= Passage for review =
Healthcare providers who took advantage of Medicare’s COVID Accelerated & Advance Payment loans received a significant repayment extension from the recently enacted Continuing Appropriations Act, 2021 and Other Extensions Act.
According to CMS, the repayment period has been extended, and a phased-in recoupment process will begin one year after the date the accelerated or advance payment was issued. During the first 11 months of recoupment, the rate will be 25 percent of the provider/supplier Medicare payments. Then, at the end of the initial 11-month period, the recoupment rate will increase from 25 percent to 50 percent for an additional six months.
At that point, 29 months from the date the payment was made, if the total amount of the accelerated/advance payment has not been recovered, CMS will issue a demand letter for the outstanding balance, which will be subject to a 4 percent interest rate.
Under the original terms and conditions, the recoupment process was slated to begin 120 days after the date of issue and every claim unpaid at that time or submitted afterwards was to be used to repay the accelerated/advanced payment (essentially a 100 percent recoupment rate). Any payments not repaid within one year by most hospitals and within 210 days by most other providers would have then been demanded to be paid in full by the provider.

= What to do =
Carry on the passage about repaying Medicare's COVID accelerated and advance payments, starting right after its final sentence. The items placed after this text play no part in the work.

= Source data =
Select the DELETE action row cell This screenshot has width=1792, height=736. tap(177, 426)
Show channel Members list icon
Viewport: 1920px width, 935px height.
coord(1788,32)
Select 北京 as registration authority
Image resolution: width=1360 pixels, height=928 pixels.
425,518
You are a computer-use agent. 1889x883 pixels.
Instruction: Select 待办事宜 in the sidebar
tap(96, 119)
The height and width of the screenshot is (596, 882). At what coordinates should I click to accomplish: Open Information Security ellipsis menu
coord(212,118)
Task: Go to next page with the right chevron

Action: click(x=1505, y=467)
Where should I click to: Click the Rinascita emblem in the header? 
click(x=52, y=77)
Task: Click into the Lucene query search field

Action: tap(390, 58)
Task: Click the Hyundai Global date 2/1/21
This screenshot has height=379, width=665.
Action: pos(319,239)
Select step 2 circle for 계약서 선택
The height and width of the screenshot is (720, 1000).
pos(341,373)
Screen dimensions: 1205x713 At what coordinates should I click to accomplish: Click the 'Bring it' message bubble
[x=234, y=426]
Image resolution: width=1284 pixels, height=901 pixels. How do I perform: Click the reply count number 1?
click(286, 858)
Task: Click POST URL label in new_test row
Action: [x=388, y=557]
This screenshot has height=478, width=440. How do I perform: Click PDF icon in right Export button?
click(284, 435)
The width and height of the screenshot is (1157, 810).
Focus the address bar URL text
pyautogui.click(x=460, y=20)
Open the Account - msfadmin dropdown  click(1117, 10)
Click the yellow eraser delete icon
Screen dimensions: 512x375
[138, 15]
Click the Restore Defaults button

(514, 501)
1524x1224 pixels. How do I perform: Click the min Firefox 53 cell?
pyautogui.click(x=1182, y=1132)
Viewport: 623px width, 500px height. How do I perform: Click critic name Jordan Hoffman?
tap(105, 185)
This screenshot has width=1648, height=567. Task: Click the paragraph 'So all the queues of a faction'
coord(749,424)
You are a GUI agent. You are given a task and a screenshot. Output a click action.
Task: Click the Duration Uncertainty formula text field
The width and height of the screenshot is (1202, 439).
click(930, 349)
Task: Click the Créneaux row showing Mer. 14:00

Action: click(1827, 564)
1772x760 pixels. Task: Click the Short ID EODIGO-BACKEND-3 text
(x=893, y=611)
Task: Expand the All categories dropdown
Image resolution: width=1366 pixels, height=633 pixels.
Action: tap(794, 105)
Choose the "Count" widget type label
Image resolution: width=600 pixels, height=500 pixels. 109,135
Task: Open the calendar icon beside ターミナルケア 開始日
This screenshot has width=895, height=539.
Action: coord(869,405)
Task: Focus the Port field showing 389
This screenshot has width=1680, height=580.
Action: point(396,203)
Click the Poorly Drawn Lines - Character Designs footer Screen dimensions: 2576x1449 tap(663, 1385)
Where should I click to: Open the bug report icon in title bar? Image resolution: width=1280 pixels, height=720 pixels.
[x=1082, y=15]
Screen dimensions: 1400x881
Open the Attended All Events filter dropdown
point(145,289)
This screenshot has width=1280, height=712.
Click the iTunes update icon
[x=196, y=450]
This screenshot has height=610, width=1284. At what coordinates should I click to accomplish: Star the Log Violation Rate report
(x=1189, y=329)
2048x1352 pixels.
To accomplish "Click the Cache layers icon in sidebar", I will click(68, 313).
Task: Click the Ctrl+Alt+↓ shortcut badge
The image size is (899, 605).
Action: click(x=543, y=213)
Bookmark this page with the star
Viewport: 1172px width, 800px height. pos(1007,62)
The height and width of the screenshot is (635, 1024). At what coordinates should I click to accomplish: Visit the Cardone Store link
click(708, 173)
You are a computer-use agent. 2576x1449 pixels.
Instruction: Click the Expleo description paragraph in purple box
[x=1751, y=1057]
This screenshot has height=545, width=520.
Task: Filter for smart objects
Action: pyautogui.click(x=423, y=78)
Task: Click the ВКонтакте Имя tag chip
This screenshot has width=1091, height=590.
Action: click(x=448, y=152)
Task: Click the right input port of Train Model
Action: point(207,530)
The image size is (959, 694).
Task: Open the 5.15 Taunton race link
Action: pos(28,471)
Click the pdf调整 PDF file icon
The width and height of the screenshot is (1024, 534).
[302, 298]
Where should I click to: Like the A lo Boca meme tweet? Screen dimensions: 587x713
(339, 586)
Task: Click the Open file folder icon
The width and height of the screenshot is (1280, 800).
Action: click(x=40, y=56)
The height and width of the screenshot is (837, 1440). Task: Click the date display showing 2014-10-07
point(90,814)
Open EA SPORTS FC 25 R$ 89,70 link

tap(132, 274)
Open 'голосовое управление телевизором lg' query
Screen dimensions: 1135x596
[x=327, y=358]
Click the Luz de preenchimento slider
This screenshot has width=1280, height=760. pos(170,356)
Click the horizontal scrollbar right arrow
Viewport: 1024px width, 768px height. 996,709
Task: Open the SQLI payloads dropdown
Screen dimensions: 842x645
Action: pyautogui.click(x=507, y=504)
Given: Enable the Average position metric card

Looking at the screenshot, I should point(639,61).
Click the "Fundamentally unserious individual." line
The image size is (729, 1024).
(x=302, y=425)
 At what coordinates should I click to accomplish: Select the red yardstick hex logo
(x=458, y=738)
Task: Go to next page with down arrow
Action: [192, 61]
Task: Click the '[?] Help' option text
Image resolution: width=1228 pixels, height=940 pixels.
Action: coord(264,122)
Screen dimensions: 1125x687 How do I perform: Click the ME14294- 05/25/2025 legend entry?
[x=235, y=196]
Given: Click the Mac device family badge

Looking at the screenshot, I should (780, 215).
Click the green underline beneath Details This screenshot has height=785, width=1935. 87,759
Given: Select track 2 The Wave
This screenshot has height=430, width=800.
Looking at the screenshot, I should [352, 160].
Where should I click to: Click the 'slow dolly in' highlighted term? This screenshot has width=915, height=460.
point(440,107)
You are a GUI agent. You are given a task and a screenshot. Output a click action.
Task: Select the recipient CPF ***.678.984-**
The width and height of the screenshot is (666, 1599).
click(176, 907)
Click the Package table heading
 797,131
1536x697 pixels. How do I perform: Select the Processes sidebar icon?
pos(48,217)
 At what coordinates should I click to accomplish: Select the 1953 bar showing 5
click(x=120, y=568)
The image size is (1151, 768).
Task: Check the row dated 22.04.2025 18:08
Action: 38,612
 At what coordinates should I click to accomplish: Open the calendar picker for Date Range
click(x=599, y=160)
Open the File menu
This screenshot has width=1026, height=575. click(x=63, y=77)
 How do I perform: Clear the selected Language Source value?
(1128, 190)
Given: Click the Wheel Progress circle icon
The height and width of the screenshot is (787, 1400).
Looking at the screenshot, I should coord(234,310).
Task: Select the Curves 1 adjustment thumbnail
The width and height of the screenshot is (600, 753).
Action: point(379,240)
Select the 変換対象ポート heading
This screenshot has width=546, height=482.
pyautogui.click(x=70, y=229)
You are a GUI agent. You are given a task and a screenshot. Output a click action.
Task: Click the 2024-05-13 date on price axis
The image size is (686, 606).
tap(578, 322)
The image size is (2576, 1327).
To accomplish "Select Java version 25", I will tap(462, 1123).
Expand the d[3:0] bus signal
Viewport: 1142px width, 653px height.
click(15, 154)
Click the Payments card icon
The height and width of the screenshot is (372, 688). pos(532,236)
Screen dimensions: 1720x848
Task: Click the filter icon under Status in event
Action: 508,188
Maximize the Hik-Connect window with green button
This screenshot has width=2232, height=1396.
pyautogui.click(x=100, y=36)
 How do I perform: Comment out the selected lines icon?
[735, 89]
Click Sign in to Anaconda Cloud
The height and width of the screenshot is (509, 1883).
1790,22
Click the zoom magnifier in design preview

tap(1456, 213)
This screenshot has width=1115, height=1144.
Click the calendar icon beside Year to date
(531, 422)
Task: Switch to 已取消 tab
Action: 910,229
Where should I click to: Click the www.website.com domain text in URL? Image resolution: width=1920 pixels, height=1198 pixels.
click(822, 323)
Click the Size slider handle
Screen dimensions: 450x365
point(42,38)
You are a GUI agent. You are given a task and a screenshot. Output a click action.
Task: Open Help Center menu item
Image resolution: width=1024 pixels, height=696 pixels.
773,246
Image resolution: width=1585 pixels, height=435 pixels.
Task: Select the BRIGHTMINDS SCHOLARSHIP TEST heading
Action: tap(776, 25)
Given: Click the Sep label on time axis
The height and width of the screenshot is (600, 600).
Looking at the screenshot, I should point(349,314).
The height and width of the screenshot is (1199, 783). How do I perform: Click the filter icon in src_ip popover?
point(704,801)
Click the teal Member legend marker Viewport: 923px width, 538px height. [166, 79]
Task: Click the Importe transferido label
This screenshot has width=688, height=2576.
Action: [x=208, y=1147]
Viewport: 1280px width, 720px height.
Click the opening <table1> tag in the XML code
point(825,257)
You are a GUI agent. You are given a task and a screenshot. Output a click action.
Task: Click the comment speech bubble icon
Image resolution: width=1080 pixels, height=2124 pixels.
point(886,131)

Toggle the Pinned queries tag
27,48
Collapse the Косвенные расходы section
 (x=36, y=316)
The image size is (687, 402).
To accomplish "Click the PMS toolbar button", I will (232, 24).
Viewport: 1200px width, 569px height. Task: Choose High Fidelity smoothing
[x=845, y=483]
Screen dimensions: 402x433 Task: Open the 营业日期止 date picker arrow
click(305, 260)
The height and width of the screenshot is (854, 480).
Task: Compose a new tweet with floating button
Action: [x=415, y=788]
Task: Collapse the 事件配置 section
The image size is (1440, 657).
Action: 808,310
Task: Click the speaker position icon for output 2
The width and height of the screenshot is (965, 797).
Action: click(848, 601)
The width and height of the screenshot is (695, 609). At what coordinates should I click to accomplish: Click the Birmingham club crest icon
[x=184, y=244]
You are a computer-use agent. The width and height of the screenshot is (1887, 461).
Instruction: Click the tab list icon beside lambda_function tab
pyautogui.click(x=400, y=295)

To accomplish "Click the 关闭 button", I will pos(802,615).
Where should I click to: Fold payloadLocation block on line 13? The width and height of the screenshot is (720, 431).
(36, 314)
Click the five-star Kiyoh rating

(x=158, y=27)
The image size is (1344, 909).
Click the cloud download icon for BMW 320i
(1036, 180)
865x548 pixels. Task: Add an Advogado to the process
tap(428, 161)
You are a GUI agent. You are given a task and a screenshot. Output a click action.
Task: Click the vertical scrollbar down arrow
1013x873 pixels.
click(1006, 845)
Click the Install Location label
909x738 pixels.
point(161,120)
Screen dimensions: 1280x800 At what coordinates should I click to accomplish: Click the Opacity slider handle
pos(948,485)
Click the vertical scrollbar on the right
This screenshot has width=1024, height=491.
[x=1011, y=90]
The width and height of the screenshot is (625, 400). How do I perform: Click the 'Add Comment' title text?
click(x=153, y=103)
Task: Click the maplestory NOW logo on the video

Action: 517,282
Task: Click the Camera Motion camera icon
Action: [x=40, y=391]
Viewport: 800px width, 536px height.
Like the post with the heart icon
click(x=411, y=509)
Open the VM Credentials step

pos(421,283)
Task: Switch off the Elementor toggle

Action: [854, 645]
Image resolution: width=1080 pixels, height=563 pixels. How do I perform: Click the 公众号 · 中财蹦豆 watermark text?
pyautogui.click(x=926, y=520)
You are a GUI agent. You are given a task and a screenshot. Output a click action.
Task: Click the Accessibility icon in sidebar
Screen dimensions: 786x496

= Task answer =
Through the COVID Accelerated & Advance Payment loan program, providers and suppliers could request up to 100 percent of their Medicare payment amount for a three-month period. Inpatient acute care hospitals, children’s hospitals, and certain cancer hospitals were able to request up to 100 percent of the Medicare payment amount for a six-month period. Critical access hospitals (CAH) could request up to 125 percent of their payment amount for a six-month period.
The program began March 28, but was shuttered by CMS within a month because of the amount of money loaned out—around $100 billion in accelerated or advance payments were made to healthcare providers and suppliers. That includes the approval of over 21,000 applications totaling $59.6 billion in payments to Part A providers, and over 24,000 applications advancing $40.4 billion in payments for Part B providers and suppliers.